(Beginning of SOURCE EXTRACT)

We have had five outstanding speakers each one producing a theme asking questions and so on which I think will engage your attention for the next one hour. Shiv Vishvanathan talked about science-democracy dialogue. He also made the point that we think of tribals as yesterday, or past heritage, and people that are essentially only in the museum whereas they produce equally interesting knowledge they already have and I think we need to engage them in that. Is the western model that has been talked about the best one? Where the knowledge, science, democracy, how do they all confluence?
 
Balaji took on the point about agriculture is being talked about increasingly but not engaging the farmer. That will not work. So you really need to have like the STS system, the SAS system.
 
Brian talked in terms of the EU’s point where the role of the public coming in the way as it were for making Europe as the best knowledge centre – that there is this idea that you must produce/expend at least 3% of your GDP in science and technology. It is not happening and also that there is a stereotyping of science and technology ALONE as knowledge and the uneasiness of the public towards certain aspects of science that has not been addressed very well.
Sheila talked about the right to imagine for other people. I speak for everybody and I use this claim towards my access to power. She talked about three interesting points – the democratic deficit: the experts know and the public does not. So the experts teach the public what is to be done. Unfortunately in India it seems to be the other way around. They wouldn’t listen to us otherwise we wouldn’t have Rama Setu, we wouldn’t have many other dams, we wouldn’t have the 3G auctioning and so forth. We know it very well. So there it seems the policy makers know …we don’t know. The second point that she made was with respect to countries and communities look at knowledge, science, technology, advancement and so on…using different prisms and different lenses, each one at that based on their cultures, social practices, traditions and so on. So that this is an aspect that repeatedly has been talked about by several of the panelists here and the third, is to understand how nations operate and how does one reconcile possible international, regional, global discords and how does one resolve this.

(End of SOURCE EXTRACT)

→ PROBLEM
Pick up the summary of the panel talks on science, democracy and public knowledge right after its last sentence and keep writing it.

(Beginning of DATA BLOCK)

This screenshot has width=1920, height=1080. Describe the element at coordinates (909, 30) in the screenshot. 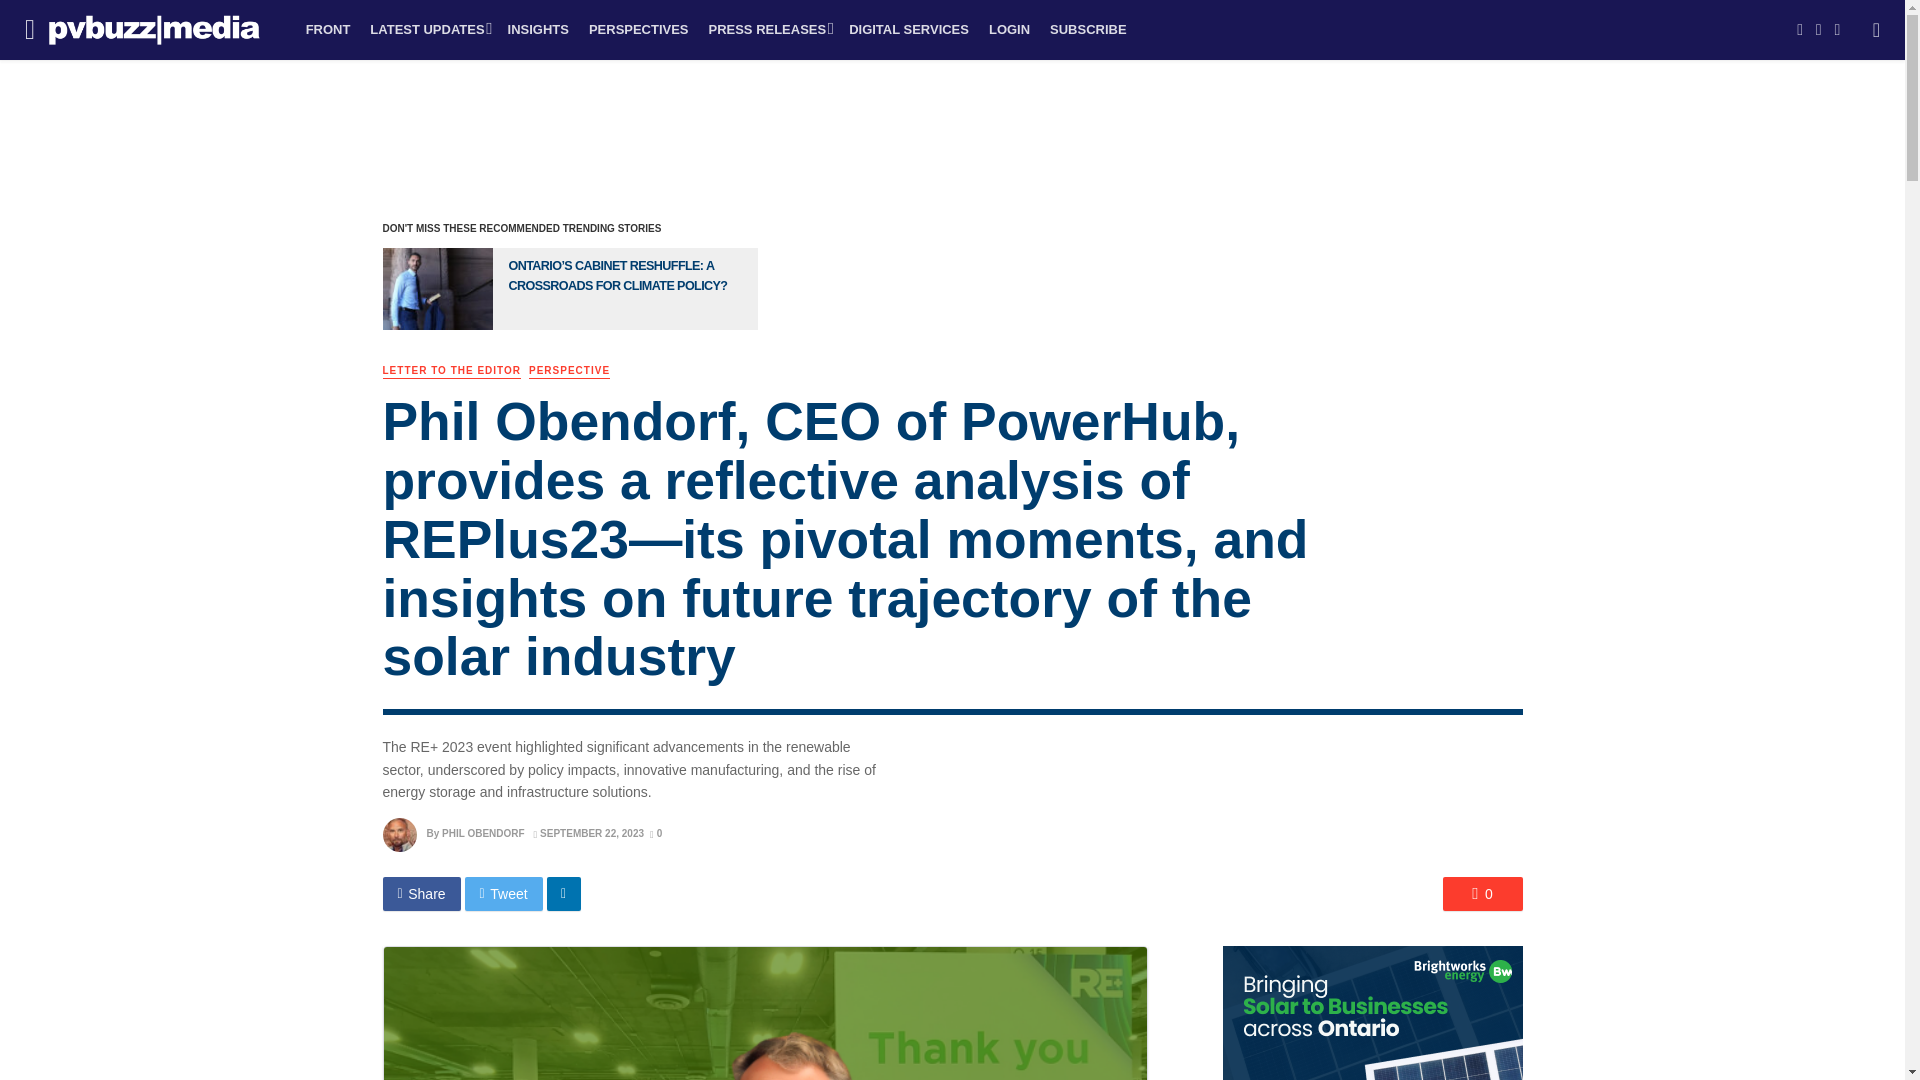

I see `DIGITAL SERVICES` at that location.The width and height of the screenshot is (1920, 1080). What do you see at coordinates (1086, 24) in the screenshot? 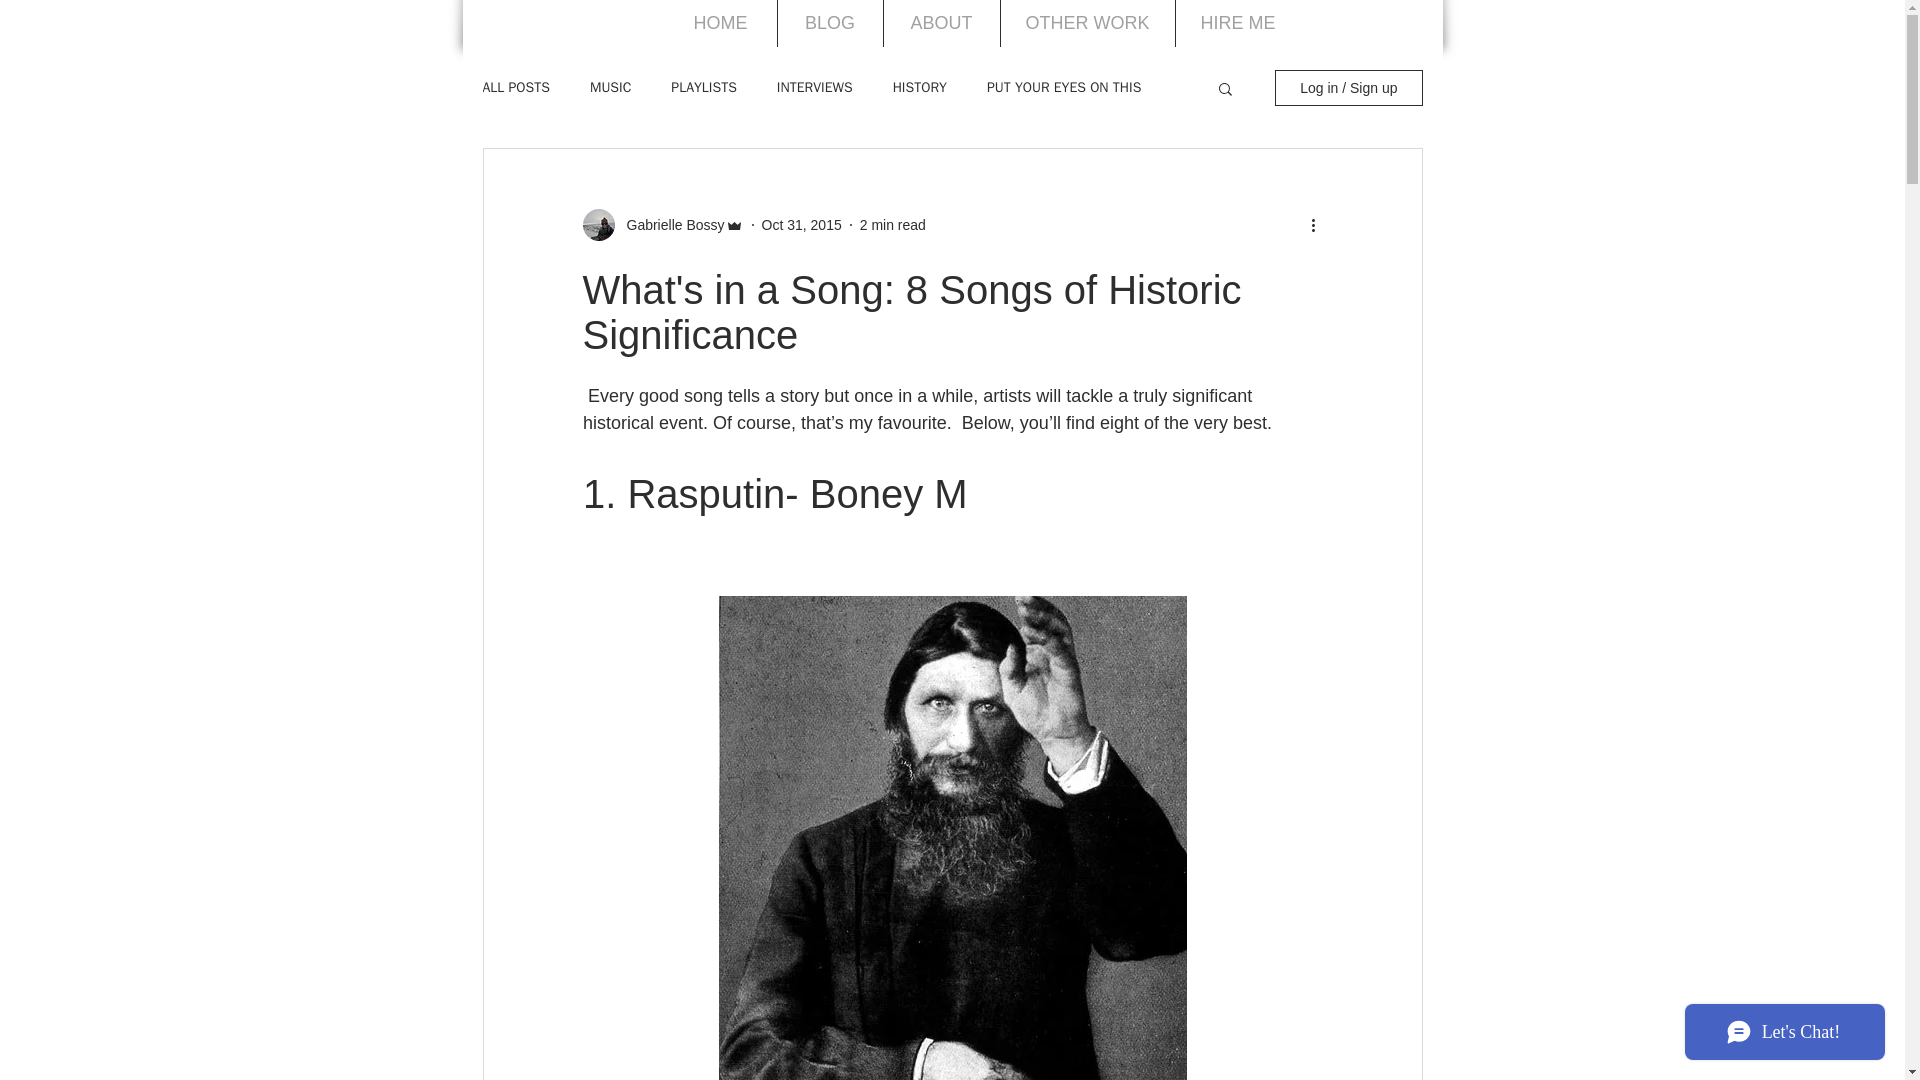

(End of DATA BLOCK)

→ RESPONSE TO THIS EXERCISE
Haragopal talks about the ‘politics of knowledge’ and we still do not understand how knowledge grows in other disciplines. At least science, proceeds on an incremental basis. You build on what you had before and there is a particular vectoral way you can do this. It is not completely so clear in the case of other…and he also talked about the subordination of political systems to science and technology management. And an interesting point that he raised was that we seem to get a feel for how someone like Bill Gates came about. How do we understand Bin Laden? These I think are questions that we need to ask in a knowledge derived society and I hope I have summarized your points at least reasonably.